Rachel Kushner brings us another searing look at life on the margins with "The Mars Room."
Romy Hall killed a man. This is a fact. The man she killed was stalking her. This is also a fact, but, as far as the jury was concerned, the first fact mattered more than the second. That’s why she’s serving two life sentences at Stanville Women’s Correctional Facility in California’s Central Valley. Romy soon learns that life in prison is, in many respects, like her former life working at the Mars Room, a down-market strip club in San Francisco. The fight for dominance among the powerless looks much the same anywhere, Romy explains, and this novel is very much a novel about powerlessness. Romy is smart, she loves her son, but the odds were against her from the beginning, and most of the stories that intertwine with hers are similar in both their general outlines and their particulars. Chaotic family backgrounds, heavy drug use and sex work are common themes. Several of the women Romy meets have been in and out of the jail for much of their lives. There are exceptions, like Betty the one-time leg model, who paid a contract killer to murder her husband for life insurance money and then put out a hit on the hit man because she was afraid he would talk. She becomes something of a celebrity inside Stanville. The cop who killed the hit man also becomes a major character. He’s different from the women in this novel because he once had considerable power, but he, too, has a history of abuse and neglect. Gordon Hauser, who teaches GED–prep classes at Stanville, has more agency than any other main character, but he quickly learns the limits of his ability to help any of the women he meets. This is, fundamentally, a novel about poverty and how our structures of power do not work for the poor, and Kushner does not flinch. If the novel lags a bit in the long sections of backstory, it’s because the honest depiction of prison life is so gripping.

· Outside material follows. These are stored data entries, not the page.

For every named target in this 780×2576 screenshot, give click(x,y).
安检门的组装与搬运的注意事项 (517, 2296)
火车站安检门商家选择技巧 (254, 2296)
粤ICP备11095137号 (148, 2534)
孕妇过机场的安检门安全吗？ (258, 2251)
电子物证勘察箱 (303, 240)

"The Mars Room" is an unforgiving look at a brutal system.
(Kushner will speak In conversation with Deb Olin Unferth and sign "The Mars Room" at 7 p.m. Thursday at Austin Central Library, 710 W. Cesar Chavez St. Information: bookpeople.com)
Connecting a small world
One hasty decision sets in motion decades of consequences for interconnected families in Colorado in Wendy J. Fox's "If the Ice Had Held."
The ice didn’t hold, in 1974, on the night Sammy Henderson took a shortcut home. If it had, he would have kept his promise to 14-year-old Irene, pregnant with his baby — that he would marry her and she would finish school. Instead, Sammy drowned in the frozen river, which forced both Irene and Sammy's sister, Kathleen, to switch tracks and arrange an alternate future for the baby, Melanie. Fox pushes her story out from this central cluster of events like cracks spreading on a sheet of ice. Using seven voices to narrate their separate but overlapping experiences across the years, from 1974 to 2007, she builds up a vista of linked histories and emotional journeys. Marriages often split up, children are frequently raised by a single parent, and infidelities regularly occur. Grown-up Melanie has a job in Denver and a string of casual, married lovers. One of them, Brian, the son of the policeman who found Sammy’s body, is married to Jenny, who has met Melanie through work. These and other characters — Melanie’s stepfather, Jenny’s mother — add other facets, yet loneliness, departure and a quest for some kind of fulfillment drive almost all of them. The men are generally more faithless than the women; the value of leaving or being left is debated. One touchstone is the reliably joyful friendship that endures between Kathleen and Irene, which warms and embraces Melanie, too. Fox delivers finely observed, lyrical, detached storytelling, persuasive in its depiction of everyday unions and choices, although her decision to interconnect some characters in a late, jarring encounter seems a coincidence too far. Yet this is eloquent tale-spinning lit by unshowy portraiture.
A small (too small?) world, but a perceptible talent.